We appreciate the time invested by the reviewer and his/her valuable comments. We have accurately consider all of them and we have made the required changes. The comments are responsed point by point below:

Comments and Suggestions for Authors

Authors prepared carvacrol nanoemulsion by phase inversion composition method and encapsulated the nanoemulsion in three beads. I recommend consideration of this work for inclusion in this issue, pending the clarification of the following.

（1）   The list of “Alginate Beads, Alginate-Chitosan Beads and Alginate-Pullulan Beads” in the title is verbose.

Thank you very much for your suggestion. In order to simplify the title, we have now changed it to:

Encapsulation of Carvacrol Loaded Nanoemulsion Obtained by Phase Inversion Composition Method in Alginate Beads and Polysaccharide-Coated Alginate Beads

（2）   Potential application for the beads should be added in the abstract.

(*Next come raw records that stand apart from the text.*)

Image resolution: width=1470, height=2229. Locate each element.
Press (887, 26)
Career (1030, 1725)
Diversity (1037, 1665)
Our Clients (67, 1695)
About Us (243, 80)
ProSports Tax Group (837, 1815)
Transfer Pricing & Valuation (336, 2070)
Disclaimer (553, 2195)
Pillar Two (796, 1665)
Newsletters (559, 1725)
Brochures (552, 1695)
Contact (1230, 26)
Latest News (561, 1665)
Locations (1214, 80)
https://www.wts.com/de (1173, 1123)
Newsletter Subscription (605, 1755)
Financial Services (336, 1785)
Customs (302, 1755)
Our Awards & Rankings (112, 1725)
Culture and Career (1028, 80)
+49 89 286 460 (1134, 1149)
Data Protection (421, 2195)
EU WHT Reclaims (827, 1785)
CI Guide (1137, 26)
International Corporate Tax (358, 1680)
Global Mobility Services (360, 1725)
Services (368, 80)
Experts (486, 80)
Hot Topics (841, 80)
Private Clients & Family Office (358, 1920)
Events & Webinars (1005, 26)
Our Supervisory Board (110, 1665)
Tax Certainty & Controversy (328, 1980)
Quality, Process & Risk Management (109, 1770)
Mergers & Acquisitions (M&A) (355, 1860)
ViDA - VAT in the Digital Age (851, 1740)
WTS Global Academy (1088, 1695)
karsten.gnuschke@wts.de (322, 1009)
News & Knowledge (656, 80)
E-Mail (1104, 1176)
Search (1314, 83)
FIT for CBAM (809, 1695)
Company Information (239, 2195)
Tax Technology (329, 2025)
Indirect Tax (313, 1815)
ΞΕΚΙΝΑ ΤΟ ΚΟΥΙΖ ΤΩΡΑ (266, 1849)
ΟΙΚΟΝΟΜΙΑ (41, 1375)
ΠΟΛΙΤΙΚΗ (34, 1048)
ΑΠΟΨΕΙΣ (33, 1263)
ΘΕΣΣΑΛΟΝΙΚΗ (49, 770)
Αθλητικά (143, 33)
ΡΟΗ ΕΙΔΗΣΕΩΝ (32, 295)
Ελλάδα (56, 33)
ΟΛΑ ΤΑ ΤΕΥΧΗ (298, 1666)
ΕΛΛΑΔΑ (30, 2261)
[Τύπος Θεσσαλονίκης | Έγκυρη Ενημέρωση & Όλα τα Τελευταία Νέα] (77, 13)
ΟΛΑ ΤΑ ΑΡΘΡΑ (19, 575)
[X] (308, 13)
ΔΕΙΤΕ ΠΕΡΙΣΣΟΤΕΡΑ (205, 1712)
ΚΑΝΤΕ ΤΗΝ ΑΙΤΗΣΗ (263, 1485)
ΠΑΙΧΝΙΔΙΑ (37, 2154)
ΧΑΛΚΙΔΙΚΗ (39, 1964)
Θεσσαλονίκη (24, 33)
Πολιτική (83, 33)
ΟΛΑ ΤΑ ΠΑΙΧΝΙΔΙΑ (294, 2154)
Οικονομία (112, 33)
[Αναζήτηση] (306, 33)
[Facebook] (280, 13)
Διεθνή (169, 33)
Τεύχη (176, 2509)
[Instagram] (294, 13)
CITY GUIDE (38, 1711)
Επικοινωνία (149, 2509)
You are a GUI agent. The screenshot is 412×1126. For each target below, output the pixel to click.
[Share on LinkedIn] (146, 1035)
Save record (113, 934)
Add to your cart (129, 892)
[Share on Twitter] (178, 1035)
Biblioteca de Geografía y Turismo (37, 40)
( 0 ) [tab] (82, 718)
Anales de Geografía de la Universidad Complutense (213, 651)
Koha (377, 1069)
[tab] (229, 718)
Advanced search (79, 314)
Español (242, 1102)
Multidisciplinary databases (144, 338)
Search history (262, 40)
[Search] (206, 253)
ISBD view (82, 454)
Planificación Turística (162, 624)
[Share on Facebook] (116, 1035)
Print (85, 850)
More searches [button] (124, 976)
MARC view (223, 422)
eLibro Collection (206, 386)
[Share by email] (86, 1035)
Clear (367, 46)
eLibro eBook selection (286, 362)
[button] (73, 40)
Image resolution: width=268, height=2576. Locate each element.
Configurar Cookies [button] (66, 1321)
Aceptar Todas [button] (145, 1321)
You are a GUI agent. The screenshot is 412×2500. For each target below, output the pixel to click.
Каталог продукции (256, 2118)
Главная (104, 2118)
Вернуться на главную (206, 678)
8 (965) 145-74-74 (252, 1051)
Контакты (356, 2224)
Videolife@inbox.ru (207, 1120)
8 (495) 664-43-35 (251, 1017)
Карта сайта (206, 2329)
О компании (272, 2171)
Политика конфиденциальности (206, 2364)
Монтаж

We appreciate the comment of the reviewer. The following sentence has been added to the abstract (lines 16-18):

Nanoemulsions with very small mean droplet diameter (16-20 nm) were obtained and successfully encapsulated to add carvacrol to foods as a natural antimicrobial and antioxidant agent.

（3）   Please add in the introduction what is the phase inversion composition method and its advantages.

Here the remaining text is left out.